> _What you are asked to do_: Give back exactly the lines from the one holding "Image resolution: width=700" to the bottom of the material, both included, and nothing more. No pictures.

===== Supplied information

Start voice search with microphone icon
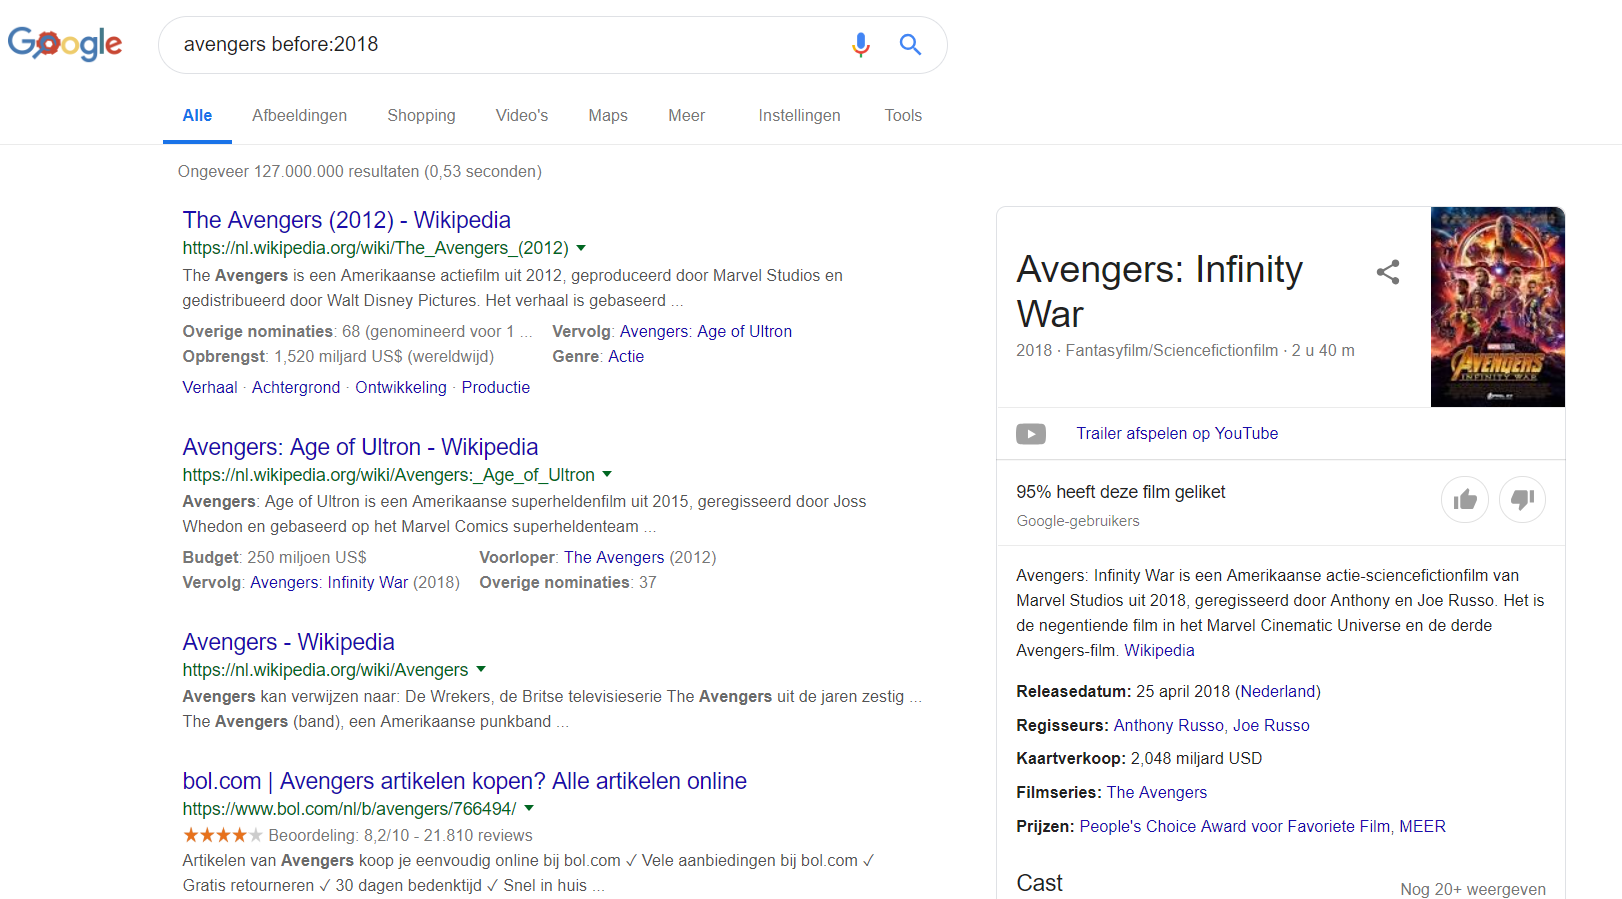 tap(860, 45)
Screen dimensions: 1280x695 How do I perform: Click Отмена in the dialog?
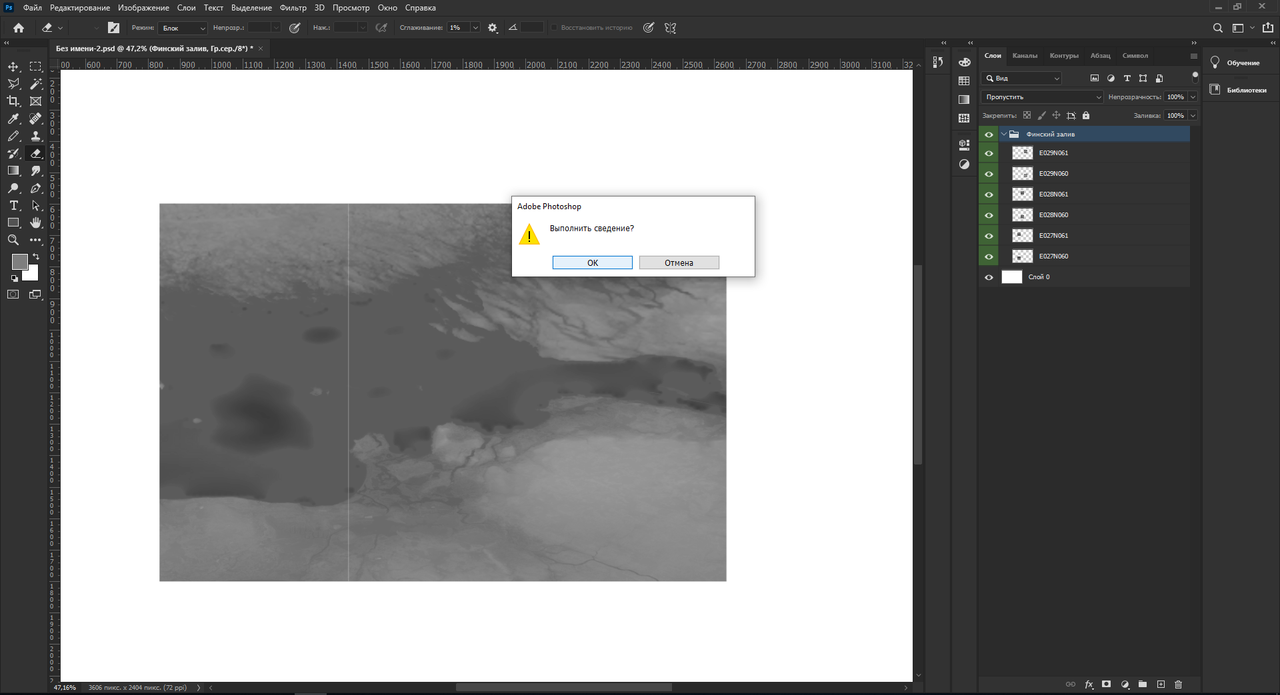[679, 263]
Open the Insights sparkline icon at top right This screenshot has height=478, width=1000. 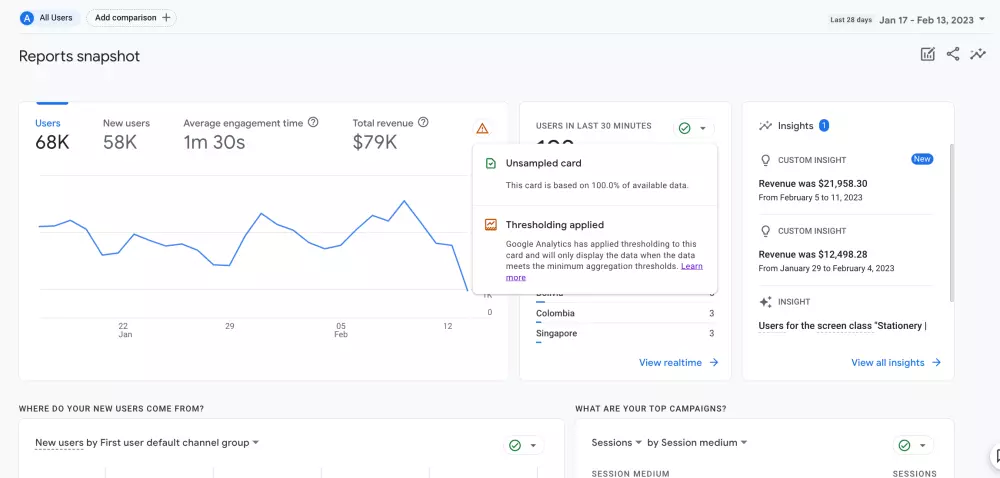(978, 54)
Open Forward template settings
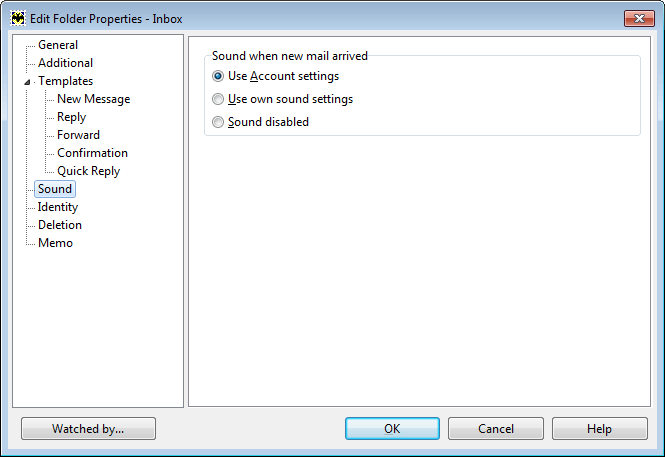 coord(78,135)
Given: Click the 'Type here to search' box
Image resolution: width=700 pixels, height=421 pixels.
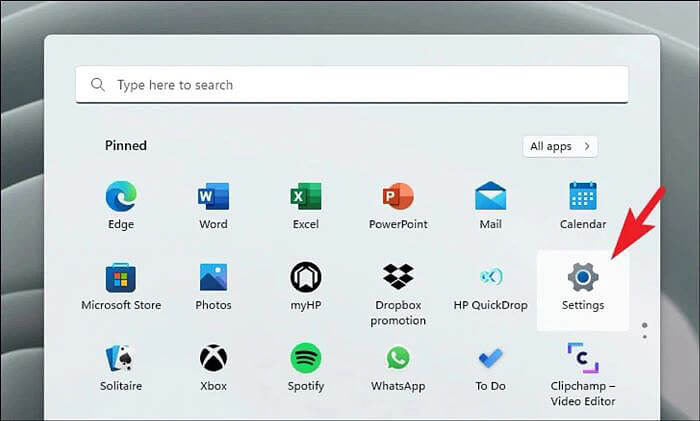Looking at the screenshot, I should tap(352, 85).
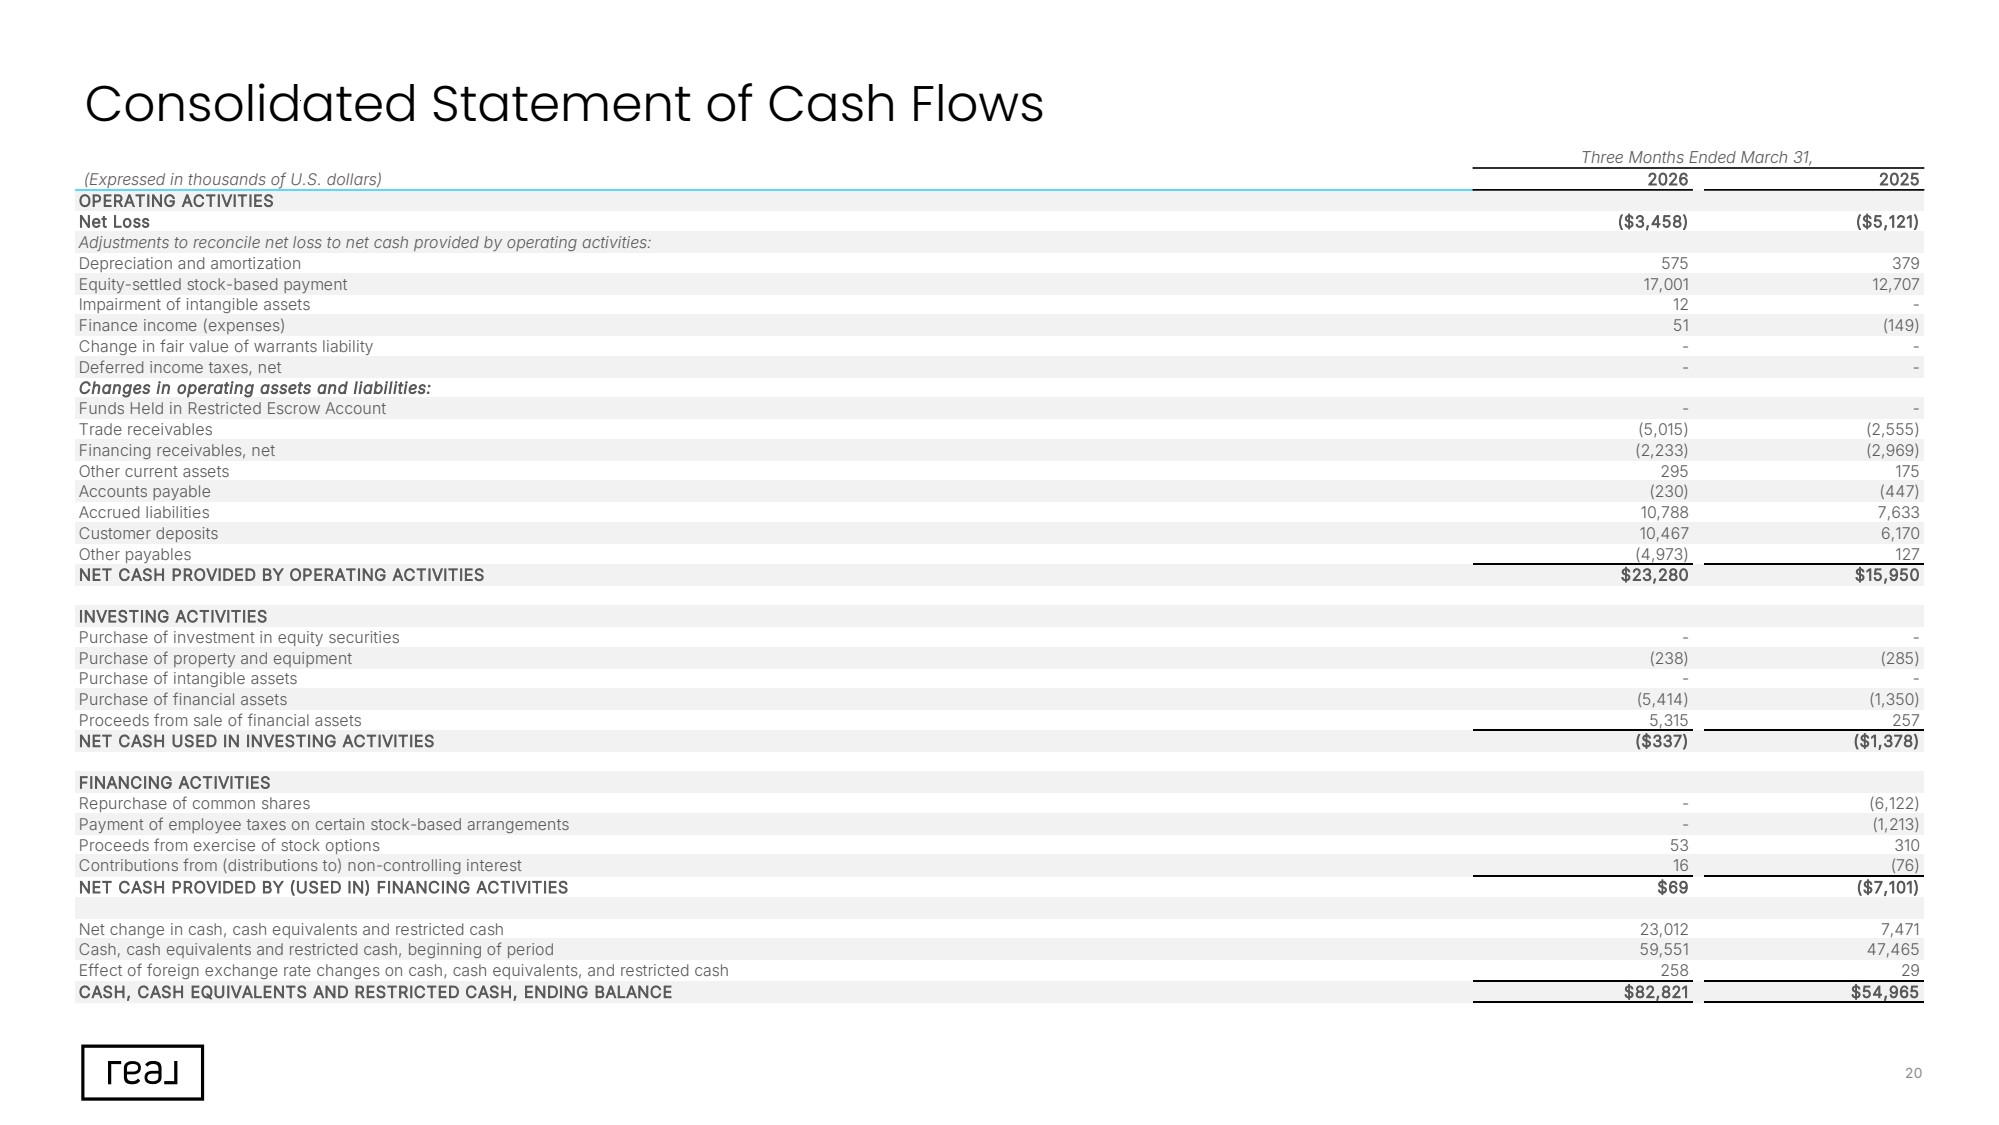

==========

> _Task response_:
Image resolution: width=700 pixels, height=421 pixels.
Looking at the screenshot, I should tap(352, 85).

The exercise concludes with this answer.